Oil prices remained largely stable during the week ended 2 September as fears over the US economy continued to weigh against relatively robust demand.
The US’ benchmark October West Texas Intermediate (WTI) contract was trading at $73.94 a barrel on 2 September, up around $0.50 from seven days earlier when it was valued at around $73.42.
In Europe, the October Brent contract had gained more than $1.20 from a week before, climbing to $75.80 a barrel.
The biggest gainer of the week was the 12-crude basket of exports from the member states of the international oil cartel Opec, which averaged $72.49 a barrel on 1 September, the last time prices were available for. It was up $2.80 a barrel from $69.69 a barrel on 25 August.

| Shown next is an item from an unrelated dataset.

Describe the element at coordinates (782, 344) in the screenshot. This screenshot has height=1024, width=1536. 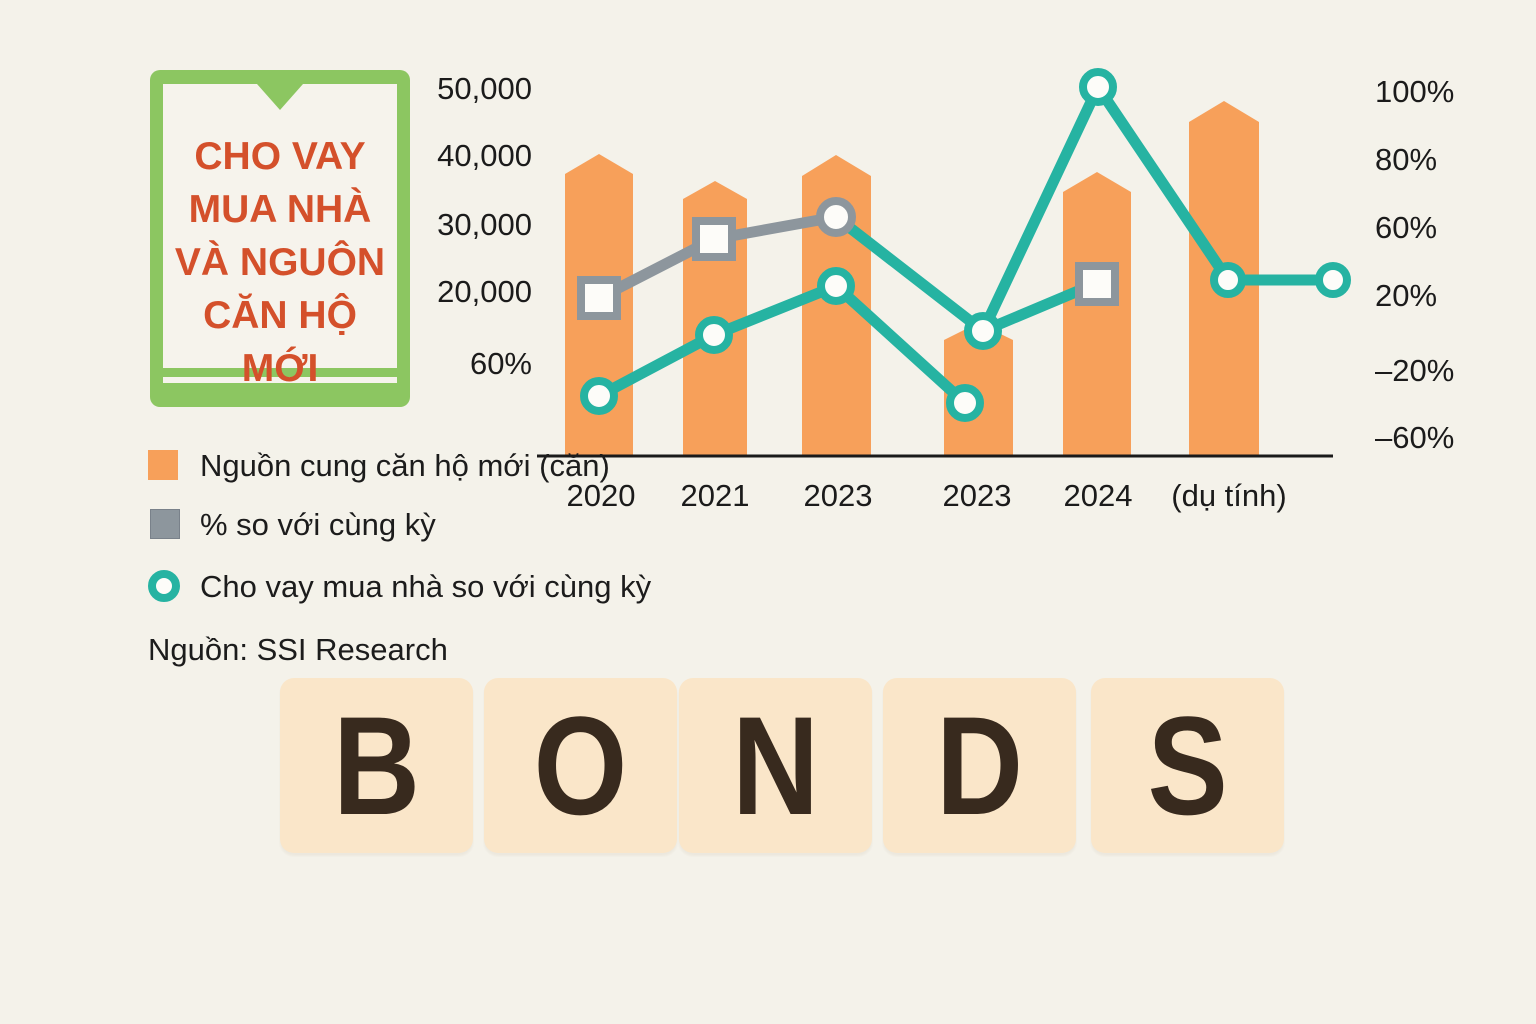
I see `teal-line-lower` at that location.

The lack of movement in the US contract, which is used as a global benchmark for prices, in particular, was a sign at the lack of clarity traders have over both the future of oil demand and the wider economy, analysts say.
Analysts at Barclays Capital, the investment arm of the UK bank, argue that fears over the future are counterbalancing positive economic data coming out of the US, which show marked improvements in both housing prices and consumer confidence.
“Until some sense of optimism returns, the destiny of oil prices is unlikely to lie in the hands of market fundamentals alone as the battle between underlying data and sentiment continues unabated,” they say in a 1 September report.
However, the latest report from the US’ Energy Information Administration shows that stocks of crude oil in the US, the world’s biggest consumer, remain near record highs.
In a 1 September report, the agency says inventories of crude oil had risen by 3.4 million barrels in the week to 24 August to a near-record high of 361.7 million barrels. Stocks are currently more than 18.3 million barrels above their 2009 levels.
Gasoline inventories fell by 200,000 barrels at the same time to 225.4 million barrels, although they remain 20.3 million barrels over 2009 levels.